• Absence of cycle lanes will never stop undertaking. As well as those determined to get ahead, i think virtual cycle lanes tend to occur on roads even without any paint. Cars pull out to overtake cyclists between junctions, then if there is enough room (and particularly if there are more cyclists around) they tend to keep out as they approach junctions.

    But painted cycle lanes invite you to pay less attention to what you are undertaking. The highway code even allows undertaking by cars when the vehicles in the outer lane are in a slow moving queue. Cyclists reasonably take the same approach, only to get caught out when their cycle lane fails to provide the right of way that a full lane would. Cycle lanes are dangerous because they promise more than they deliver.

    In theory there are two possible solutions to this problem. Stop cyclists undertaking lorries, or make it safe for cyclists to undertake lorries.

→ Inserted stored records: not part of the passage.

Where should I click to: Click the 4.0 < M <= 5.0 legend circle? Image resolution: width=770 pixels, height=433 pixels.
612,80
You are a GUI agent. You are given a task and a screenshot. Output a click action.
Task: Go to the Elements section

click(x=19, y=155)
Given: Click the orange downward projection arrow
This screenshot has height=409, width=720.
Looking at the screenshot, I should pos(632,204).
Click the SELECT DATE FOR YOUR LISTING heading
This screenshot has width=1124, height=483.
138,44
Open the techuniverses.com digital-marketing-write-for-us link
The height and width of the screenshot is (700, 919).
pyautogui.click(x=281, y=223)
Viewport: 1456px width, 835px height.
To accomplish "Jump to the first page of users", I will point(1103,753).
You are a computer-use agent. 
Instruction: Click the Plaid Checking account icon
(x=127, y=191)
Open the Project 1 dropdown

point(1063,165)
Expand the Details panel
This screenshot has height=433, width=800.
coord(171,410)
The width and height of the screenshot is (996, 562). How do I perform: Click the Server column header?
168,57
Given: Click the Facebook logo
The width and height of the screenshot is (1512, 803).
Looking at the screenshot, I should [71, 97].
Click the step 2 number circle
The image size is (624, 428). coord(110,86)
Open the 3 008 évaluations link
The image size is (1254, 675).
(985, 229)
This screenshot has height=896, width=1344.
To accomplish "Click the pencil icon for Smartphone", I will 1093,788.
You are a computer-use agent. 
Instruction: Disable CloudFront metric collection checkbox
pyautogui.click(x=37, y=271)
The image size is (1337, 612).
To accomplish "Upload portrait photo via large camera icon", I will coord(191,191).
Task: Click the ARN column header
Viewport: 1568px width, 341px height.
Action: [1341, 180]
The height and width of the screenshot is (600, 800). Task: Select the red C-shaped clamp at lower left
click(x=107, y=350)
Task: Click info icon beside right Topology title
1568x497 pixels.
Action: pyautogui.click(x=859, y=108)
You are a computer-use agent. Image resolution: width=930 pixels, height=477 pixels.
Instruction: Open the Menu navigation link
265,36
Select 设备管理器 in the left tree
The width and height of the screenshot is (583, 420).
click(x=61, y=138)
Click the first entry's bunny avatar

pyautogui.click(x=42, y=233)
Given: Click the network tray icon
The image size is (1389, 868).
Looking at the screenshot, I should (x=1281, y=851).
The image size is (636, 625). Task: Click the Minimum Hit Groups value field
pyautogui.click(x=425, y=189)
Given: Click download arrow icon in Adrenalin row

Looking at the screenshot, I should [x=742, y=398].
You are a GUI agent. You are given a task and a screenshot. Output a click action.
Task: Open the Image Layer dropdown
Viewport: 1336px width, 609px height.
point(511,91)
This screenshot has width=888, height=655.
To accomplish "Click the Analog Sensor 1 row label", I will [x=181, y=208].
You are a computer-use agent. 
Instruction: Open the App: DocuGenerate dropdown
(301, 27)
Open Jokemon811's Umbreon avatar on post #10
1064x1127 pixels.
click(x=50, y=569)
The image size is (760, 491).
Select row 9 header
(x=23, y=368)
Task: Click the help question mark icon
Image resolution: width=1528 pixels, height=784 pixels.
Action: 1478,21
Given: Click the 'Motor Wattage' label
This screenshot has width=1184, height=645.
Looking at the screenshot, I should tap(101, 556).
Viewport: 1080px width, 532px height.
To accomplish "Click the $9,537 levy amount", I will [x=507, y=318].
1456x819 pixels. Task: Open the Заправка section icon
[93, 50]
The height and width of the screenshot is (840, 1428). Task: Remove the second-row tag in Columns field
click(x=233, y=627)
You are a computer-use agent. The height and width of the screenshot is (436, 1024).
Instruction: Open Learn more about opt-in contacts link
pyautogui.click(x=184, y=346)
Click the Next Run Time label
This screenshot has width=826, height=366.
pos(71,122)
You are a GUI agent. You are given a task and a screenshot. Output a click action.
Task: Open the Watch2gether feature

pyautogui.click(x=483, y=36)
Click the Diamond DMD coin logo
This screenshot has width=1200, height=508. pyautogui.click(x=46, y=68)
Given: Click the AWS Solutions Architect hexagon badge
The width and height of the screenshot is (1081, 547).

    Doing a bit of both isn't necessarily good: If most cyclists don't undertake lorries, the risk to the few who don't know better will go up. If it's mostly safe to undertake lorries, more people will do it casually and be caught out when it isn't.

    And looking closer there are more problems with both solutions: Stopping cyclists undertaking does nothing for the ones who are overtaken by a lorry, while the size and geometry of lorries (let alone the costs and legal inertia) probably make it impossible to ever make undertaking sufficiently safe.

    To actually improve things, both sides need to take more care, and technical fixes can help by making that care easier and more effective. Cycle lanes are a poor solution because although they encourage motorists to take more care, they also enocurage cyclists to take less care.